How to build a playground in a day.

Mission Statement from

KaBOOM! is a national non-profit dedicated to saving play for America’s children.

Our mission is to create great playspaces through the participation and leadership of communities. Ultimately, we envision a place to play within walking distance of every child in America.


I heard about this group a few years ago and thought it seemed like such a cool idea. Last spring, my local elementary school’s application for a new playground was approved. As a member of the neighborhood, I was given the opportunity to participate in building a playground with Kaboom.

My wife attended an introductory meeting with a representative from Kaboom, the school principal and a few other parent volunteers. At this meeting, my wonderful wife Amanda was nice enough to volunteer me to be a team captain on build day (more about that later).

Two months before build day, students, parents, friends and neighbors were invited to Playground Design Day at the school. When we arrived, my kids were given a blank paper with a box of crayons and told to design their dream playground. After the kids shared their designs (I think one design even had a moat and a drawbridge), it was time for the adults to choose the playground equipment. Kaboom had spread out pictures of dozens and dozens of pieces of playground equipment. There were pictures of single, double and triple slides. There were balance beams, rock climbing walls, monkey bars, the list went on and on. Parents tagged each piece of equipment they liked and that was it. With the exception of one heated argument about whether or not to include a fire pole, that was how the playground was designed.

Each week leading up to “build day” there was a conference call with all the captains and the Kaboom people . During these calls, each person would update the group on preparations for build day and what they would work on next. These people knew what they were doing. I guess when you’ve built over 2,000 playgrounds, you start to get the hang of it.

On build day eve, Kaboom sent in a handful of employees to install a few major structural pieces. My guess is that they didn’t want volunteers to be in charge of securing the play structure to the ground. Probably a wise decision.

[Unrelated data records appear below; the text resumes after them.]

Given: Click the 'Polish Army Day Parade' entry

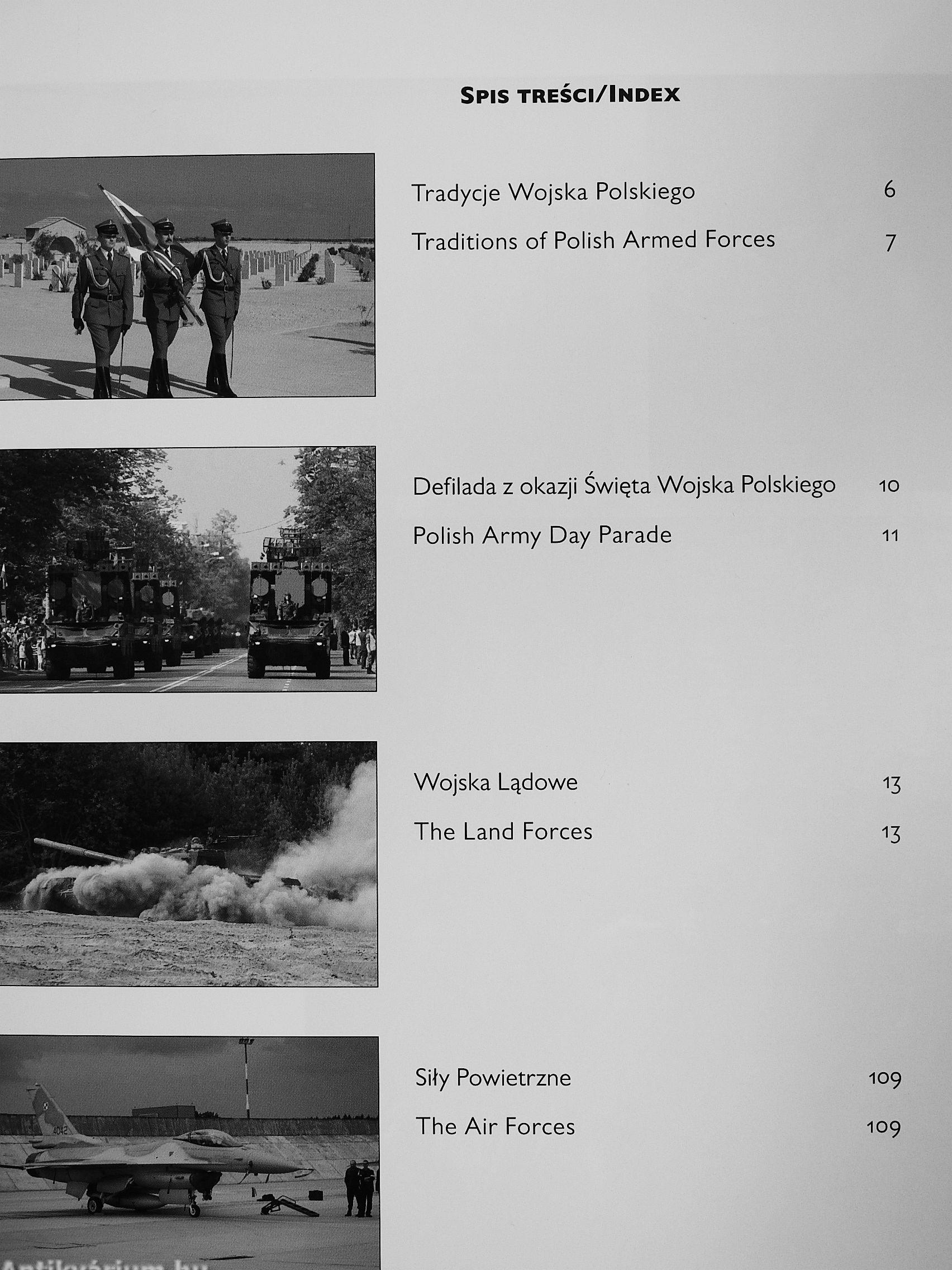Looking at the screenshot, I should coord(542,536).
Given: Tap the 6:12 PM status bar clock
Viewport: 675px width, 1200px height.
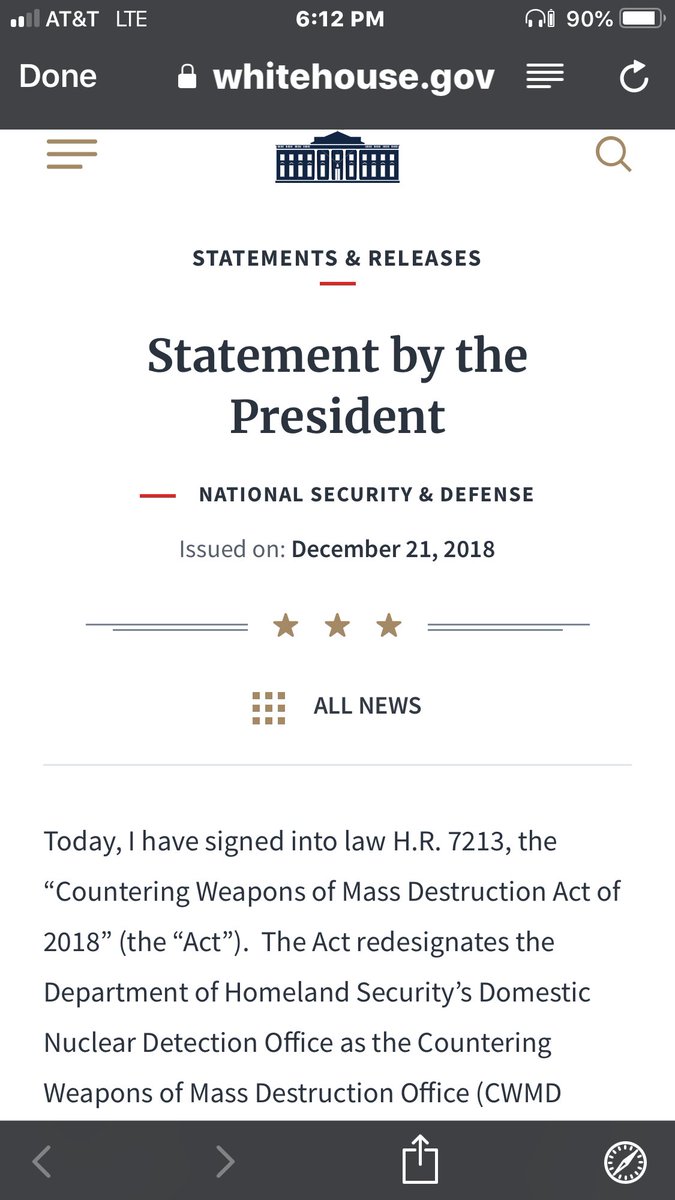Looking at the screenshot, I should tap(337, 18).
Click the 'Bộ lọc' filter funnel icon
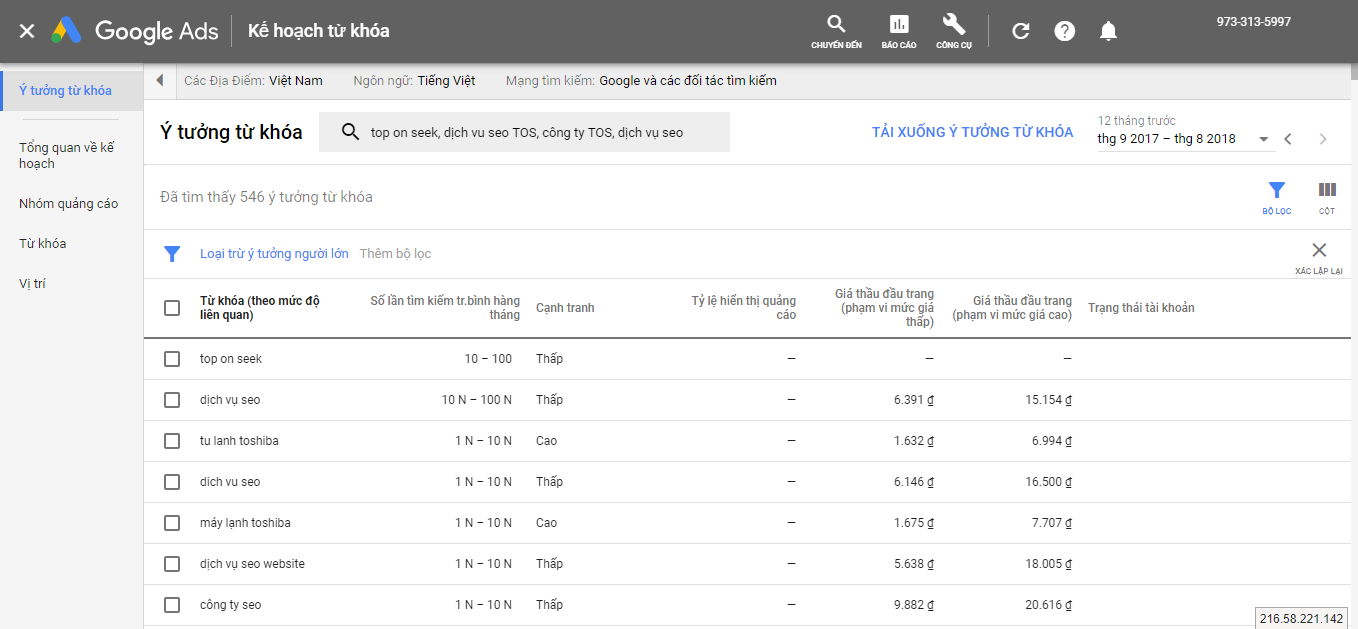Viewport: 1358px width, 629px height. point(1276,191)
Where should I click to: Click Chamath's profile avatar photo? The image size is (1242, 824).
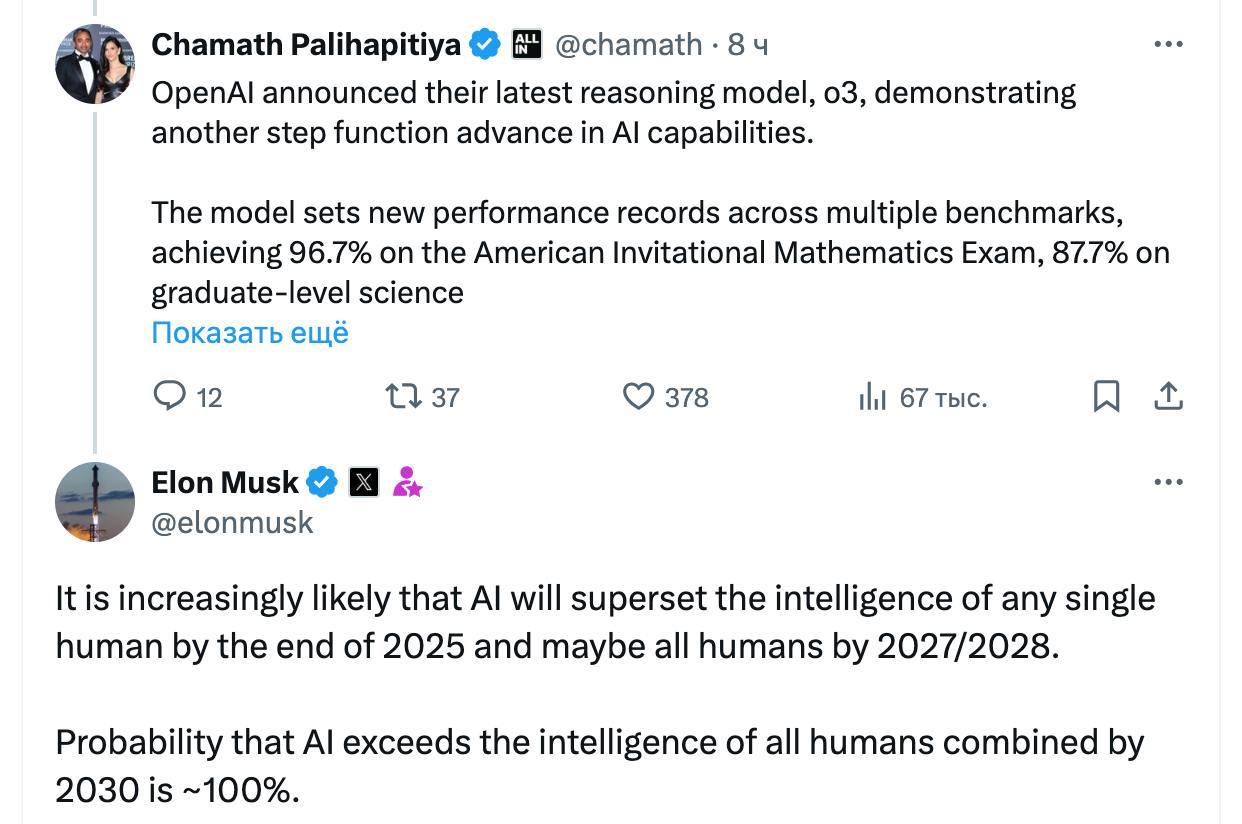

Build day finally arrived. As I walked over to the school, I had no idea what to expect. I arrived to the sounds of a DJ playing music on a flat bed truck. I noticed more than 50 large boxes with unassembled pieces of playground equipment in them. I saw endless pallets of quik-krete waiting to be mixed. In one corner there were large piles of Trex “lumber” that would become benches and tables. Finally I noticed something so big that it nearly cast a shadow over the playground. The contents of the monstrous pile? A two-story tall, thirty foot wide heap of mulch.

My typical optimism was instantly challenged. There was NO WAY the playground could be completed in just one day. It took 250 volunteers eight hours and countless drops of sweat, but the mission was accomplished. Every bolt on each piece of equipment was tightened. Benches were assembled and secured to the ground with cement. And yes, one wheel barrow at a time, every piece of mulch was moved to the proper location.

Thanks to Kaboom, a caring school district, and a couple hundred volunteers, the children in my neighborhood have a great place to play.

In case you were wondering, the fire pole was not put on the playground.